• _Data listing_
§ §
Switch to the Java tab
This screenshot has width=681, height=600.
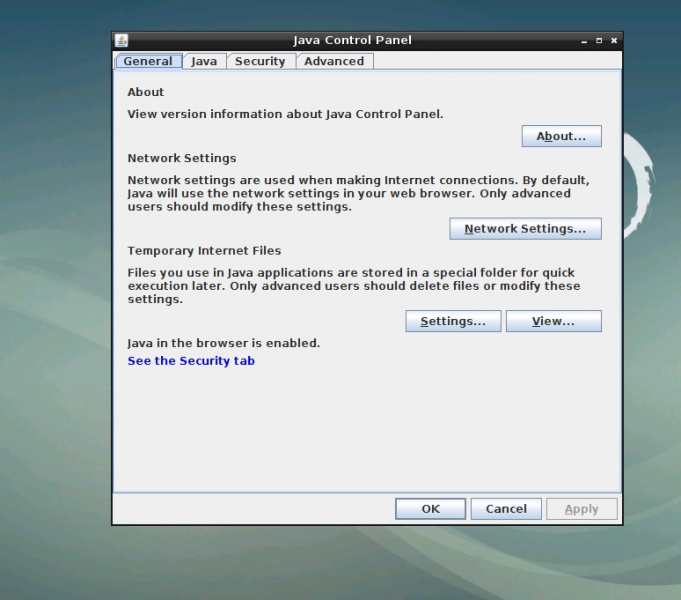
§ §
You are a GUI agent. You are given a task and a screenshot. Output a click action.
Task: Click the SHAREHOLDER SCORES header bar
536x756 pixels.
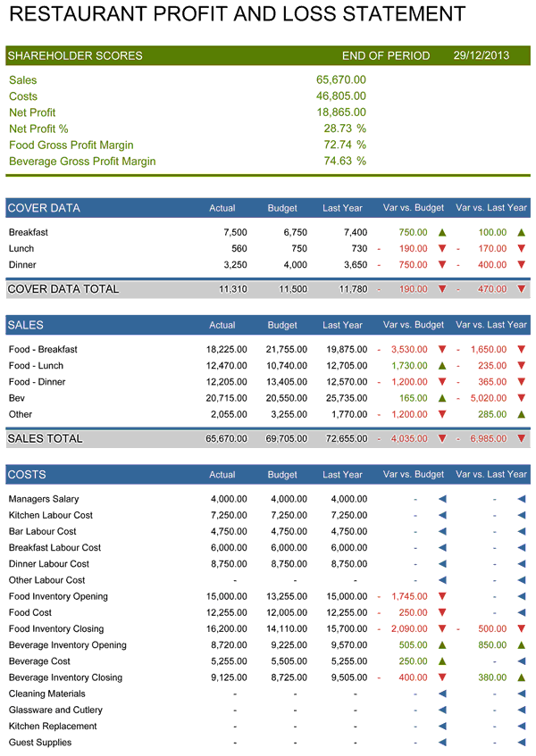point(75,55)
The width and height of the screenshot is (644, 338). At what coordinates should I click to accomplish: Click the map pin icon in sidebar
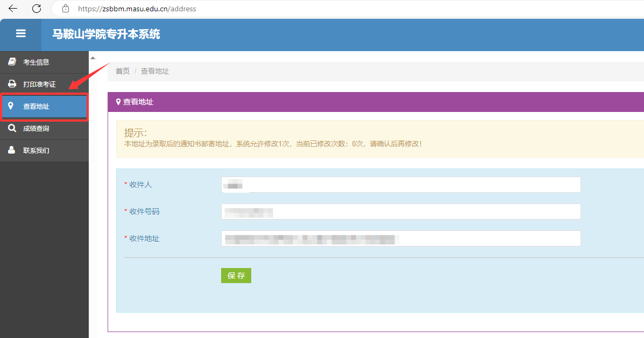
§ §
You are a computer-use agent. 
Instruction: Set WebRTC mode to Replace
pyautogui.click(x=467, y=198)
§ §
• _Assignment_
Lines holding the string "width" in the records above must be counted; give the number alone.

• _Written reply_
2